ペネロペ・クルスが可愛く美しいだけでなく、母のたくましさ、恋人や子どもにだけでなくコミュニティすべての人々に注がれる愛情深さが圧巻でした。
年の離れたシングルマザー同士のシスターフッドかと思いきや、実は恋愛。同じ日に出産した母同士で恋愛関係になる(いろいろあったにせよ)こと自体、日本人の私には感覚として理解し難いけど、型通りではない従来の価値観じゃないことについて、さも当たり前に自然なこととして描かれるところもいい。さらに恋愛モードの時でさえ、彼女自身の腹の底に流れる民族、コミュニティへの強い思いを自然に演じられるペネロペ、すごし。
さて、ペネロペはそんな二人の赤ん坊の取り違えに気づいてしまう。しかもあろうことか相手が育てていた本当の我が子が突然死んでしまう。相手にDNA検査の結果を告げなければ。でもそれを告げることは育てた子までを失ってしまうこと。
そんな個人的な事件と同時に通奏的に描かれるスペイン内戦の悲劇の歴史。1936年ごろの内戦で20万人も行方不明になったという。曽祖父の遺骨を発掘しようとするペネロペと親戚、友人、近所の人々の物語も並行して進みます。

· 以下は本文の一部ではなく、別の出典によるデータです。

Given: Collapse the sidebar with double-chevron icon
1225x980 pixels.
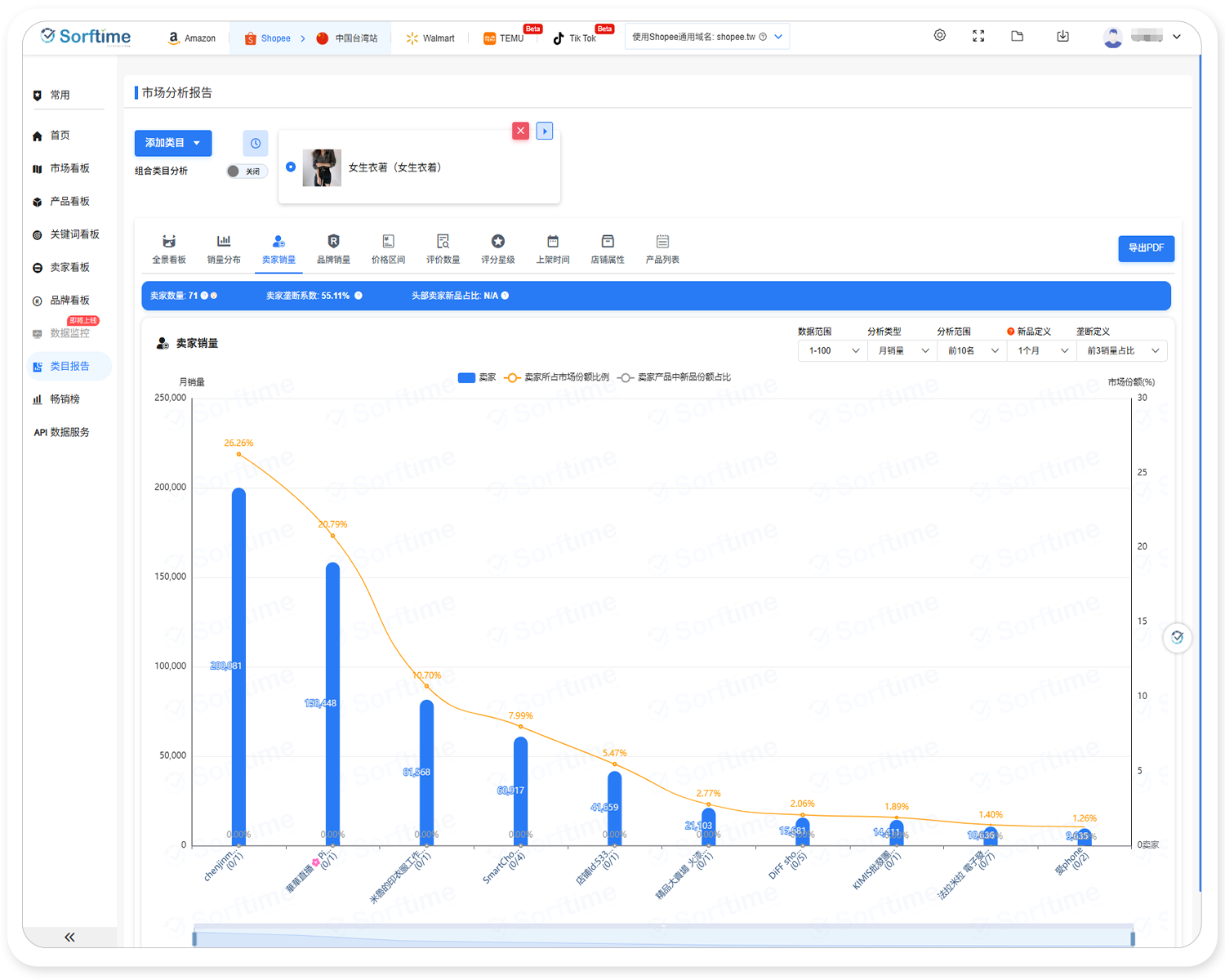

赤ん坊問題でニッチモサッチモ解決できず傷つくペネロペはついにある決意を。そして遺骨発掘の問題もやはり同じように進みます。
今まで一見関係なく見えていた個人の問題と歴史の問題が、あらら?つながっていたんだと気づく。やたら出てきた「DNA鑑定」って実は意味が重なっていたんですね。きっと、真実に向き合うことを避けては前に進むことができないんですよ、という強いメッセージが。

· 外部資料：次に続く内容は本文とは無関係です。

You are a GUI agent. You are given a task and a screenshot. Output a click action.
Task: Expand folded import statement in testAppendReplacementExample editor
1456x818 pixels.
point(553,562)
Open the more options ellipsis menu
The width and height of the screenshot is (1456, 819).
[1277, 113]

↓これを読んでなかったら、スペイン内戦の歴史を知らず理解できなかったと思う。
「町山智浩『パラレル・マザーズ』を語る」
https://miyearnzzlabo.com/archives/91565
遺骨現場での最後のシーン。今までのすべてのニッチモサッチモな人々が集合するのですが、取りまとめ役のペネロペ・クルスが大地のようなたくましいお母さんっぷり。
難解たけど、ひとりの女性が持つさまざまな面が描かれていて面白かった。周囲の人との関係性によりもともと持った民族性とかその人の個性でこんなに人は豊かになるんだな、と。
よく、女優は40歳超えたら役が極端に少なくなる、と言われるけど、そんなこと全然ないと思える素敵な映画。